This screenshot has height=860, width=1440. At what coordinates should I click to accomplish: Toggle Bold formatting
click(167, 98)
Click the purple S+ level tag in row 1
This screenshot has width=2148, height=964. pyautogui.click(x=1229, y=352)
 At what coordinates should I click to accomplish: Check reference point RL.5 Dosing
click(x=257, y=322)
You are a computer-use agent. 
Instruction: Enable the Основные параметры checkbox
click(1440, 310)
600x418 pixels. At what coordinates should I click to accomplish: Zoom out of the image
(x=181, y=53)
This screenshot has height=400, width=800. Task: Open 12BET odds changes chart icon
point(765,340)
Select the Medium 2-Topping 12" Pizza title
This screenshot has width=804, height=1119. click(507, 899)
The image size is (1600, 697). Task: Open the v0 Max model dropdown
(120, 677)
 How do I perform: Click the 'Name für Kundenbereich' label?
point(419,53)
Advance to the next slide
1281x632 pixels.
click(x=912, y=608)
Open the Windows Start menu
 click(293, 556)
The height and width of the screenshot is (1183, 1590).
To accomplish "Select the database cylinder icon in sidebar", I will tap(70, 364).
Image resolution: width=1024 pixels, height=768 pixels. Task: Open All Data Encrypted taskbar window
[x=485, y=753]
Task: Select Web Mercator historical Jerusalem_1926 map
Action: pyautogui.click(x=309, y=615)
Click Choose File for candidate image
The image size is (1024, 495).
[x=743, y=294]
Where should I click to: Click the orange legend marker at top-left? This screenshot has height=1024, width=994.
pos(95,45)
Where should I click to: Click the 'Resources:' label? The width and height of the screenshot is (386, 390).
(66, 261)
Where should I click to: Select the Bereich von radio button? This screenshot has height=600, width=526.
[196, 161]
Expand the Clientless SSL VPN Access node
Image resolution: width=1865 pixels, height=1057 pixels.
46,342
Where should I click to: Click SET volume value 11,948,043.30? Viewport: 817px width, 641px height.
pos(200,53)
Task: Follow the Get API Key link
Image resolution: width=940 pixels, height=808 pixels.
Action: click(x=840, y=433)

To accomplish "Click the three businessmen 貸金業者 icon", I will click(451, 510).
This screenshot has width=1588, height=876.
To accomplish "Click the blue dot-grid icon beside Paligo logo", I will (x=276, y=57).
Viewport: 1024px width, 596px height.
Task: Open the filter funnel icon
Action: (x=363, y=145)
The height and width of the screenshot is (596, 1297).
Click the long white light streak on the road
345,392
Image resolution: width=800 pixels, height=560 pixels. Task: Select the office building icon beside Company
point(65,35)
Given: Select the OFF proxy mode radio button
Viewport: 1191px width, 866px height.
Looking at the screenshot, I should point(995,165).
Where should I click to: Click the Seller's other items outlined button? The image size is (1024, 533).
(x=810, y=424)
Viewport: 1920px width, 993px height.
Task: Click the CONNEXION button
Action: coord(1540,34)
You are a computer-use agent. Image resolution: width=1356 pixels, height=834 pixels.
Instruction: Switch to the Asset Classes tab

□ □ □ □

§ Try it
Lines after the one containing "This screenshot has width=1588, height=876." are not part of the task. Output the entries exactly from their first line through that one.

§ Finished exercise
This screenshot has height=860, width=1440. At what coordinates should I click to accomplish: Toggle Bold formatting
click(167, 98)
Click the purple S+ level tag in row 1
This screenshot has width=2148, height=964. pyautogui.click(x=1229, y=352)
 At what coordinates should I click to accomplish: Check reference point RL.5 Dosing
click(x=257, y=322)
You are a computer-use agent. 
Instruction: Enable the Основные параметры checkbox
click(1440, 310)
600x418 pixels. At what coordinates should I click to accomplish: Zoom out of the image
(x=181, y=53)
This screenshot has height=400, width=800. Task: Open 12BET odds changes chart icon
point(765,340)
Select the Medium 2-Topping 12" Pizza title
This screenshot has width=804, height=1119. click(507, 899)
The image size is (1600, 697). Task: Open the v0 Max model dropdown
(120, 677)
 How do I perform: Click the 'Name für Kundenbereich' label?
point(419,53)
Advance to the next slide
1281x632 pixels.
click(x=912, y=608)
Open the Windows Start menu
 click(293, 556)
The height and width of the screenshot is (1183, 1590).
To accomplish "Select the database cylinder icon in sidebar", I will tap(70, 364).
Image resolution: width=1024 pixels, height=768 pixels. Task: Open All Data Encrypted taskbar window
[x=485, y=753]
Task: Select Web Mercator historical Jerusalem_1926 map
Action: pyautogui.click(x=309, y=615)
Click Choose File for candidate image
The image size is (1024, 495).
[x=743, y=294]
Where should I click to: Click the orange legend marker at top-left? This screenshot has height=1024, width=994.
pos(95,45)
Where should I click to: Click the 'Resources:' label? The width and height of the screenshot is (386, 390).
(66, 261)
Where should I click to: Select the Bereich von radio button? This screenshot has height=600, width=526.
[196, 161]
Expand the Clientless SSL VPN Access node
Image resolution: width=1865 pixels, height=1057 pixels.
46,342
Where should I click to: Click SET volume value 11,948,043.30? Viewport: 817px width, 641px height.
pos(200,53)
Task: Follow the Get API Key link
Image resolution: width=940 pixels, height=808 pixels.
Action: click(x=840, y=433)

To accomplish "Click the three businessmen 貸金業者 icon", I will click(451, 510).
This screenshot has width=1588, height=876.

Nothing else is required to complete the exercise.